» DATA IN THIS EXERCISE
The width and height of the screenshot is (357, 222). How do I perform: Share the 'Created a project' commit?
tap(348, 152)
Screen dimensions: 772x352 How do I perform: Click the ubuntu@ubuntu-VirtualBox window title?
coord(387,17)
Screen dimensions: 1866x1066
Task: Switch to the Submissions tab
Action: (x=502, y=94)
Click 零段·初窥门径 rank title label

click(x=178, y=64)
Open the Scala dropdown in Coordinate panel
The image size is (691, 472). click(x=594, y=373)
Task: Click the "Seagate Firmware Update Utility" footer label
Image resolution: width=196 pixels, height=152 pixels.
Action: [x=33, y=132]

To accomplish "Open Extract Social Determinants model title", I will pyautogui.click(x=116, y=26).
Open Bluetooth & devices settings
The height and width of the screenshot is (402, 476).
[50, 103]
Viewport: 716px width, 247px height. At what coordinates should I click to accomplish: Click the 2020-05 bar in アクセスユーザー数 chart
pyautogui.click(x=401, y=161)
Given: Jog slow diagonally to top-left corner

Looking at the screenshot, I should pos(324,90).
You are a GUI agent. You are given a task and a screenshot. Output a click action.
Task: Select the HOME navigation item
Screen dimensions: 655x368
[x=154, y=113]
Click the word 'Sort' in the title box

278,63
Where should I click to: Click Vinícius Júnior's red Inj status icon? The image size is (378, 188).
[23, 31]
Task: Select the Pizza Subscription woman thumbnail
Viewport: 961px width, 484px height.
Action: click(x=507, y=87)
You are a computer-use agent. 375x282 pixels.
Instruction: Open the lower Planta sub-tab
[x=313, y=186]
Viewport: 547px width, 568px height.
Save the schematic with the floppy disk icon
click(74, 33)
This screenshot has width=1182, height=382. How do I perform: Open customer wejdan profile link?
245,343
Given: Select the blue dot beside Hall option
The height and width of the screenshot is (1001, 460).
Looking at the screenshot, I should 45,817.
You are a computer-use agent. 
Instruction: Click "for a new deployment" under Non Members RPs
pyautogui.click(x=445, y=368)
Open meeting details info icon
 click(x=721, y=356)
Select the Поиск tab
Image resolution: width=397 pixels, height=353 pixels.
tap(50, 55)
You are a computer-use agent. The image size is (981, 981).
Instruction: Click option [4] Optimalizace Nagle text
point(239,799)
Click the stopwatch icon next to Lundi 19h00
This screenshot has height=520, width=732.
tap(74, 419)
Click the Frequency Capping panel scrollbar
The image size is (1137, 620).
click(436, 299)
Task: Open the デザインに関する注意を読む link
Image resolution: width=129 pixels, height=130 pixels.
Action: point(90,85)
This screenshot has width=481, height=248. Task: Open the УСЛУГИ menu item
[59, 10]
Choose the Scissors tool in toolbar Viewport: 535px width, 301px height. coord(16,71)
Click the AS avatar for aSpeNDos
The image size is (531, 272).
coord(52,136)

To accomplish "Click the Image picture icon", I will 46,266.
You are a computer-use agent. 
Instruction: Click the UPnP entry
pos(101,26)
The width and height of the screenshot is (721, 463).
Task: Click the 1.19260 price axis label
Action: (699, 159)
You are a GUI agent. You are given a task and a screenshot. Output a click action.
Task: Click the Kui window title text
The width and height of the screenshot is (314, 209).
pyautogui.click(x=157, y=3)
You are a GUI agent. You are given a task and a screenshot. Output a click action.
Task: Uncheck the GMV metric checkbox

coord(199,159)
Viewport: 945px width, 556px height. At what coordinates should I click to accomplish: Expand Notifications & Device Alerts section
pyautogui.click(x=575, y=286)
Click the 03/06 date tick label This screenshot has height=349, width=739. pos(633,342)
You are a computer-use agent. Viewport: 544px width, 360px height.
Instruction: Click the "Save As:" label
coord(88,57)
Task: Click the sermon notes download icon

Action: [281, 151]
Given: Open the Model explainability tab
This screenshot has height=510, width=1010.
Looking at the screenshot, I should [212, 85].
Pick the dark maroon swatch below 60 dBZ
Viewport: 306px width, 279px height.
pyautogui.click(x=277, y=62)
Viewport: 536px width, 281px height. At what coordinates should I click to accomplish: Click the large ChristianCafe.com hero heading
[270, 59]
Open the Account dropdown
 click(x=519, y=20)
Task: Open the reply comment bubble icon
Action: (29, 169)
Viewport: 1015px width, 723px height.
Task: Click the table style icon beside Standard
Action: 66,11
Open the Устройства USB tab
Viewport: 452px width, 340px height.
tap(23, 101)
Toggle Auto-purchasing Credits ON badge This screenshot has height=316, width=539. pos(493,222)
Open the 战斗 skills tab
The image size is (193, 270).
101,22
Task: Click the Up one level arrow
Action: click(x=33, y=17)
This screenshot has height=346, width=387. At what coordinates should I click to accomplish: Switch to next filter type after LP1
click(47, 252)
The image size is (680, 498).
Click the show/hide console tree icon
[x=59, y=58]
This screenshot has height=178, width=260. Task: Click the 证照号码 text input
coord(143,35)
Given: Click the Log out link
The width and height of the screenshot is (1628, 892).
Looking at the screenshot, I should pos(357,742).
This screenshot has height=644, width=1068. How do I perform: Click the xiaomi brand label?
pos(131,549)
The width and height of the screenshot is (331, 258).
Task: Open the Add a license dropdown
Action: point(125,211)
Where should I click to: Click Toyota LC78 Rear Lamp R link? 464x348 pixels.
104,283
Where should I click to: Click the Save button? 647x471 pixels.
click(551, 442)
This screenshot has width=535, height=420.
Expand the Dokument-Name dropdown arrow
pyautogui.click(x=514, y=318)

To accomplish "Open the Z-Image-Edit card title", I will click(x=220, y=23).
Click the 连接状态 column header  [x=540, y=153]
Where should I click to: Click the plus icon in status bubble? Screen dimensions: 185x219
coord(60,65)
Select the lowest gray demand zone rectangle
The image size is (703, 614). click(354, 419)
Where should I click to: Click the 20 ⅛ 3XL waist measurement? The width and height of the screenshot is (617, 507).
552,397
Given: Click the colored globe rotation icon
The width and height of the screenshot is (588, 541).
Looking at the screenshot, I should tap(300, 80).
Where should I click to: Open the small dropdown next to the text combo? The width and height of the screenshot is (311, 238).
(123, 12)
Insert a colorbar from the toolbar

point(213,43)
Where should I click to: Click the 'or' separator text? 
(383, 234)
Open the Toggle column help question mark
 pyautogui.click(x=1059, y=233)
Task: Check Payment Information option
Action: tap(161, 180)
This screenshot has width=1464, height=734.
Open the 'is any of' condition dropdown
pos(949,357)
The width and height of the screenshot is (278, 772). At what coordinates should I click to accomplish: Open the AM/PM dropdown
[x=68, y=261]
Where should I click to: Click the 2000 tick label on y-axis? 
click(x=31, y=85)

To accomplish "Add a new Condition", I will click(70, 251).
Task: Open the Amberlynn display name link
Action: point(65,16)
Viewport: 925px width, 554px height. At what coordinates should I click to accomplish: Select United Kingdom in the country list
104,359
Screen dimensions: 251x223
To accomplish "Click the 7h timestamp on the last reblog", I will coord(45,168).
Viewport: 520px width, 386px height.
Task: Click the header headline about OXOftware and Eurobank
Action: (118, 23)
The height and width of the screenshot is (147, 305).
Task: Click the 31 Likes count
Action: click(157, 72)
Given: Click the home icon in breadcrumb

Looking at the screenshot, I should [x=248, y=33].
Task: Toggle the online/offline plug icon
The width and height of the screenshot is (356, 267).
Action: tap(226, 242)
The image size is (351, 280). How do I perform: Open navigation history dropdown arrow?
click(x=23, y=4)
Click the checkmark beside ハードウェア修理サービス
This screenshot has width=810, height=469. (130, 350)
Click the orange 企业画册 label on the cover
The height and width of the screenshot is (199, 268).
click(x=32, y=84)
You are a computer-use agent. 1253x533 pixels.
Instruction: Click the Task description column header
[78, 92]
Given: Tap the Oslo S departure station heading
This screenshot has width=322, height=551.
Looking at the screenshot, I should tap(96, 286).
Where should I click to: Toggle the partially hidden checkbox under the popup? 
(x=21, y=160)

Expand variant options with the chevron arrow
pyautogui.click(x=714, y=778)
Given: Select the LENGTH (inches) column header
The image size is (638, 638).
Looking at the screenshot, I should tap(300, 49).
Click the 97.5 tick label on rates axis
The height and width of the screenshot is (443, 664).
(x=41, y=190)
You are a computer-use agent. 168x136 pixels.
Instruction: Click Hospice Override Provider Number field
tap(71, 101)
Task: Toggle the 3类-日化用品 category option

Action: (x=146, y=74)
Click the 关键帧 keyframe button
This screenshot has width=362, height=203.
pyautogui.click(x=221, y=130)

» PROBLEM DESCRIPTION
In the records above, how many lines contain the string "agent"? State that number only.

» OUTPUT OF THE EXERCISE
10